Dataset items
★ ★ ★ ★ ★

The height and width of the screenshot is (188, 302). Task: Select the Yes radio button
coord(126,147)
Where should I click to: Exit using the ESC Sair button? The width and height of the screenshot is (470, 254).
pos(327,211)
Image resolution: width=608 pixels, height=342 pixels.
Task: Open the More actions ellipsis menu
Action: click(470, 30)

★ ★ ★ ★ ★

| ABOUT THIS TASK |
Each record shown above must be reproduced exactly.

| RESULT |
The height and width of the screenshot is (188, 302). Task: Select the Yes radio button
coord(126,147)
Where should I click to: Exit using the ESC Sair button? The width and height of the screenshot is (470, 254).
pos(327,211)
Image resolution: width=608 pixels, height=342 pixels.
Task: Open the More actions ellipsis menu
Action: click(470, 30)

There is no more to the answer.